Tuesday, December 6, 2016

Password recovery on Zabbix server UI

In case you need it ...

Obtain access to the database for read/write (for mysql this is what you need)

update zabbix.users set passwd=md5('mynewpassword') where alias='Admin';

Wednesday, November 16, 2016

Netcat HTTP server

Netcat is a very versatile program used for network communications - the place to find it is .

Often I need to test different programs with a dummy HTTP server, so using netcat for this is very easy.

Lt's say you want to respond with HTTP code 200 ... this is what you do with netcat into a shell


 nc -k  -lp 9000 -c 'echo "HTTP/1.1 200 OK\nContent-Length:0\nContent-Type: text/html; charset=utf-8"' -vvv -o session.txt

To explain the switches used:
  • -k accept multiple connections, won't stop netcat after first connection(default)
  • -l listen TCP on the all interfaces
  • -p the port number to bind
  • -c 'echo "HTTP/1.1 200 OK\nContent-Length:0\nContent-Type: text/html; charset=utf-8"' is the most interesting one ... this responds back to the client with a minimal http header and sets code 200 OK
  • -vvv verbosity level
  • -o session.txt netcat will write into this file all the input and output
Now you have a dummy http server running on port 9000 that will answer 200 OK ALL the time :)

Monday, March 28, 2016

Backups with Duplicity and Dropbox

Dropbox is a very popular service for file storage, the way the service works will synchronize by default
all your files across your devices.
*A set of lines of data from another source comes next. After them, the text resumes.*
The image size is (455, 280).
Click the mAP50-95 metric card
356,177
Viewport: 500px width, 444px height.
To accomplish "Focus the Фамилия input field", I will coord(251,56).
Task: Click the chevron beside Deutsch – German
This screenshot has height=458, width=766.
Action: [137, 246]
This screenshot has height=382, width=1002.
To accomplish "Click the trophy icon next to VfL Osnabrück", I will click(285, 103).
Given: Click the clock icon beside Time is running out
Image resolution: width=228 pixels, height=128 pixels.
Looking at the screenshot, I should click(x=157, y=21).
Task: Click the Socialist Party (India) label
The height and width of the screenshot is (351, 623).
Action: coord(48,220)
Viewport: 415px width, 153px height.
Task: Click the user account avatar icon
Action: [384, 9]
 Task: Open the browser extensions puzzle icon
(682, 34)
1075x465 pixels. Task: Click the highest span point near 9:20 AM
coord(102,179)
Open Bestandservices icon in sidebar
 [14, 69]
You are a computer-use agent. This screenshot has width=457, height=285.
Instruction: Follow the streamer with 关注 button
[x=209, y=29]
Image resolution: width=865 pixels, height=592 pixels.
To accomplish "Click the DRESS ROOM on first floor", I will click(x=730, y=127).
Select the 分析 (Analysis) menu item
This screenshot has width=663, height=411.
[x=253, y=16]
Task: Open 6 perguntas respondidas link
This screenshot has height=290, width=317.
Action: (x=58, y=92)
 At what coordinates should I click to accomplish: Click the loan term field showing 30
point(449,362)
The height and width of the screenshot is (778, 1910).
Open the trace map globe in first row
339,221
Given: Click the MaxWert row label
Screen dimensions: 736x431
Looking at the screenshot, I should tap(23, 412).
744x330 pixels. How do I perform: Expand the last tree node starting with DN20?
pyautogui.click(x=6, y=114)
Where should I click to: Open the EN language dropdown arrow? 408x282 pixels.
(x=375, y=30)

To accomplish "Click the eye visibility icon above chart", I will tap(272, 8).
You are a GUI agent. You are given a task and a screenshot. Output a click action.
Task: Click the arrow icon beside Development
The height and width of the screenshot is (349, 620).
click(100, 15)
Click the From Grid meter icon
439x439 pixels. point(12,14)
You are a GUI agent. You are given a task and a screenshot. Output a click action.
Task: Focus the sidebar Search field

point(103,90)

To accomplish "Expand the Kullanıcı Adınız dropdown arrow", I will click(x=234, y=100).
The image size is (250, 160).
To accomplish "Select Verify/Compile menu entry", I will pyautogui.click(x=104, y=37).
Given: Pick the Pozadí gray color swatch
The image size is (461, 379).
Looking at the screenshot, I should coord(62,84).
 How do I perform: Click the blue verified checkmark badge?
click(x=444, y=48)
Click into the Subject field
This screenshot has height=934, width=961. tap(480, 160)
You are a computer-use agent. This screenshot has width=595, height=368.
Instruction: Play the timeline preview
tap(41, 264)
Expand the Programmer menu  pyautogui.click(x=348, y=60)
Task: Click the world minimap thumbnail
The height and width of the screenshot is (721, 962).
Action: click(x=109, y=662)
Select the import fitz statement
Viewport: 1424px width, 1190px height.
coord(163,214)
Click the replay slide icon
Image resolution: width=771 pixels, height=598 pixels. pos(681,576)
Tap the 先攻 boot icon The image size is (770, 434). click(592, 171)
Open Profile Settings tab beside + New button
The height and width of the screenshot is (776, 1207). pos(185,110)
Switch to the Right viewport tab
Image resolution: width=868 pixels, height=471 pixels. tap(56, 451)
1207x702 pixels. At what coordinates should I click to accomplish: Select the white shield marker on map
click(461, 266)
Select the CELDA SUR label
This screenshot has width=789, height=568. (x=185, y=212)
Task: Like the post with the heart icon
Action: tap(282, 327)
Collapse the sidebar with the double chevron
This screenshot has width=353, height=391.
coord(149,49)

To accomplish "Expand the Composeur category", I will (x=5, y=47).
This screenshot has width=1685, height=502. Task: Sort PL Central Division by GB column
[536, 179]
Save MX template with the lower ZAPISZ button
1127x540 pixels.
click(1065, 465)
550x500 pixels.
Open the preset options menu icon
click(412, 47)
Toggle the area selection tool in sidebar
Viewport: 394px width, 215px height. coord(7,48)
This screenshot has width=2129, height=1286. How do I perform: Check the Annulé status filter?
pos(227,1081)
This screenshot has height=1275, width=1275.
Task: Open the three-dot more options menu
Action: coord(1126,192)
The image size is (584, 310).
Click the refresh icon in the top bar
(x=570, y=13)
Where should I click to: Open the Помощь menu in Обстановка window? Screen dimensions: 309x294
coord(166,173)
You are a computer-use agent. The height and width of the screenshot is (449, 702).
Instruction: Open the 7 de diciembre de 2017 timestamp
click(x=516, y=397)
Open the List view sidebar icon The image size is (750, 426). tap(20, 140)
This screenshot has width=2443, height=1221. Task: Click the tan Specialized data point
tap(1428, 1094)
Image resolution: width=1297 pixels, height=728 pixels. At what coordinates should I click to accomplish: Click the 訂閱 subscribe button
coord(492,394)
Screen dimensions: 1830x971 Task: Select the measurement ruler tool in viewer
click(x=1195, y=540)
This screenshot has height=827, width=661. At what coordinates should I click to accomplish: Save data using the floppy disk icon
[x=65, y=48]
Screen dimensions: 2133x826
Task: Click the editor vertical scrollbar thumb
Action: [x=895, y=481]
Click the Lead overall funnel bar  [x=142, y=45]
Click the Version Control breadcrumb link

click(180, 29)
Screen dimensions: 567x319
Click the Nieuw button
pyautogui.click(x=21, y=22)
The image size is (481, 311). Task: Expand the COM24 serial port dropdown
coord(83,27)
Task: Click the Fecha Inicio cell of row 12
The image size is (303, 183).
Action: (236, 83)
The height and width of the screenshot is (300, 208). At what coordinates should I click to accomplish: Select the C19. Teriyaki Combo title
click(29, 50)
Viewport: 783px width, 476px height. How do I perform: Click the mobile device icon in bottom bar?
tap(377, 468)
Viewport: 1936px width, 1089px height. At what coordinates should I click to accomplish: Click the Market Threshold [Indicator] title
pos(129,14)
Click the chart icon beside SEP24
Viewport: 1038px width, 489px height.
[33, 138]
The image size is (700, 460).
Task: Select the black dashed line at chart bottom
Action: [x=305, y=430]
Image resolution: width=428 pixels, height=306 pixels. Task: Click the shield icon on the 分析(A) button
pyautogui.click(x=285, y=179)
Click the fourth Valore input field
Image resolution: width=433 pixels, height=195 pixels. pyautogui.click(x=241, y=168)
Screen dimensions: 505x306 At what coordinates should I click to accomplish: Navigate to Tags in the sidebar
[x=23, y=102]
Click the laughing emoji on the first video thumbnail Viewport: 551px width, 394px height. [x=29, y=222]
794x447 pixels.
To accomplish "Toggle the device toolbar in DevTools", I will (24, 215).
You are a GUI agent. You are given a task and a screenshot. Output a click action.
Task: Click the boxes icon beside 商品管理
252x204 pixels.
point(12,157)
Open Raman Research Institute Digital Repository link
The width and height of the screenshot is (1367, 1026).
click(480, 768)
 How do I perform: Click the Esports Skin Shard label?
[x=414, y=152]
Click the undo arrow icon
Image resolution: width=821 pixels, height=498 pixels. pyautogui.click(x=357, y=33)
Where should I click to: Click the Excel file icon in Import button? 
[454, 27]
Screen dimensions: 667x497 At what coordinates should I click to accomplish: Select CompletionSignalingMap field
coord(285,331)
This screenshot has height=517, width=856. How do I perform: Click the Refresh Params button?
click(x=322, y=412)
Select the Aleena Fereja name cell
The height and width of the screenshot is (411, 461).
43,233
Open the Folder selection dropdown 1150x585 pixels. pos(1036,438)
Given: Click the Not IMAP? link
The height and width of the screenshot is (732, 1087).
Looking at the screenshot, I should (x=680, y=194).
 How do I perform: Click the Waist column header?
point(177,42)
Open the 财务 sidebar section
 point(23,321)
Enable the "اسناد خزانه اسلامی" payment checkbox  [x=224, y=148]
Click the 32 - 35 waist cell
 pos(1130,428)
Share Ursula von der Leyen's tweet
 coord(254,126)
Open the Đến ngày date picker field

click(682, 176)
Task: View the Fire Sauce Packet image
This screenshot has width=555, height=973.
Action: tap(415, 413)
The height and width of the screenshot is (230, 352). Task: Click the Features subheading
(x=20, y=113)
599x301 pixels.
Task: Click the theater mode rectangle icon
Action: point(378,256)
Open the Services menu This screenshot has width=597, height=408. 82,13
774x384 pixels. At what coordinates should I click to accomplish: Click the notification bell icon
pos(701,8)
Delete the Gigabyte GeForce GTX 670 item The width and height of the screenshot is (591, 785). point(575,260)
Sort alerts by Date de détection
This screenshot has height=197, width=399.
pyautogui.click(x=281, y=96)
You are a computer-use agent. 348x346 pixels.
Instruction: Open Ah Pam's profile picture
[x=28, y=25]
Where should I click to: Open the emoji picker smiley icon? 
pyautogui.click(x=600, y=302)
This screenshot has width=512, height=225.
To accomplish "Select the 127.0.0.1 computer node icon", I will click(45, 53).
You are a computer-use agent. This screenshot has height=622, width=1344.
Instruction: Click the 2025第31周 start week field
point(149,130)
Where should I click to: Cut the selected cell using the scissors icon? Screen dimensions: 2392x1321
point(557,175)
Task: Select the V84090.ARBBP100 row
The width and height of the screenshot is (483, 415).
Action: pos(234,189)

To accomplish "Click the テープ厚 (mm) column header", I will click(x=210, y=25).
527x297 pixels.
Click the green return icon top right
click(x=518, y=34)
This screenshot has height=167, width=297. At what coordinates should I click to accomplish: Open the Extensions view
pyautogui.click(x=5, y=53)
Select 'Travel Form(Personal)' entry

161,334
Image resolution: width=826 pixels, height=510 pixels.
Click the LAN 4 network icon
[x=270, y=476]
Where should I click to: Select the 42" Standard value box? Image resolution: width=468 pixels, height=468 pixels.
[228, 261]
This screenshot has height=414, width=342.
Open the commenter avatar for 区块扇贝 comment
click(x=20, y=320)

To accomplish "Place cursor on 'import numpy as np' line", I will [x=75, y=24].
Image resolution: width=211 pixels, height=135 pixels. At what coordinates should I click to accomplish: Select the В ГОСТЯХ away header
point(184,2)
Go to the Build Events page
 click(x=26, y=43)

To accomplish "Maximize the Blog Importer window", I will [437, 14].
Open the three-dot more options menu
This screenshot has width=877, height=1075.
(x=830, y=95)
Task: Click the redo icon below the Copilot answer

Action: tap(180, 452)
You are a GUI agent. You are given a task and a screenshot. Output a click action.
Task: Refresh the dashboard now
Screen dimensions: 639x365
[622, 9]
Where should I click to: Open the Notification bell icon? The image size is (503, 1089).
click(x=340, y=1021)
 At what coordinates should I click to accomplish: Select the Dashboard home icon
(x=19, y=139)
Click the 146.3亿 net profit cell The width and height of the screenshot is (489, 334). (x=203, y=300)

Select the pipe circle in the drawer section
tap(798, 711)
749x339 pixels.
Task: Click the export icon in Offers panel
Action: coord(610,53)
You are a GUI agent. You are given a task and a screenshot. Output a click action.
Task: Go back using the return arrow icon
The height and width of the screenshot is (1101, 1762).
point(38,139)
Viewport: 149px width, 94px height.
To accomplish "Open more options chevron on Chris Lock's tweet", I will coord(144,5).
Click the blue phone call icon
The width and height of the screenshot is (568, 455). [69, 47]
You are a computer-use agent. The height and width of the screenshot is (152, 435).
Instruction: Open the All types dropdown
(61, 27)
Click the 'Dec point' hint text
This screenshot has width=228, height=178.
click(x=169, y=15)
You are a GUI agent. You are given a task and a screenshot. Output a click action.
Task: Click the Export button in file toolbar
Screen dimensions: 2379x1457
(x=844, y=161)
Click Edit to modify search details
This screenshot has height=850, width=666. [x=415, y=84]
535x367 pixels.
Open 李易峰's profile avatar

This is important to know since you will be backing up data into
Dropbox and you don't want to download the backups on every device you have connected.

What we want to do is to backup files, encrypt them and send them to Dropbox.
All this is achieved with Duplicity.

This is the setup

  • Linux OS, any distro will work I guess but I tried on Ubuntu 14.04 LTS
  • Dropbox account (going pro or business is recommended since backups will typical grow over 2GB basic account)

To encrypt files you will need GPG, in case you don't have a key on your system
we need to do a bit of work, if you do have a gpg key you can skip the next section.

GPG Setup

In this section will create GPG public key/private keys that will be used to encrypt the data you backup to Dropbox.


# install
$ sudo apt-get install gnupg
#
# check if you have any keys
#
$ gpg --list-keys
# if this is empty than you need to create a set of keys
# follow the wizard to create keys
#
$ gpg --gen-key
gpg (GnuPG) 1.4.16; Copyright (C) 2013 Free Software Foundation, Inc.
This is free software: you are free to change and redistribute it.
There is NO WARRANTY, to the extent permitted by law.

gpg: keyring `/home/yourname/.gnupg/secring.gpg' created
Please select what kind of key you want:
   (1) RSA and RSA (default)
   (2) DSA and Elgamal
   (3) DSA (sign only)
   (4) RSA (sign only)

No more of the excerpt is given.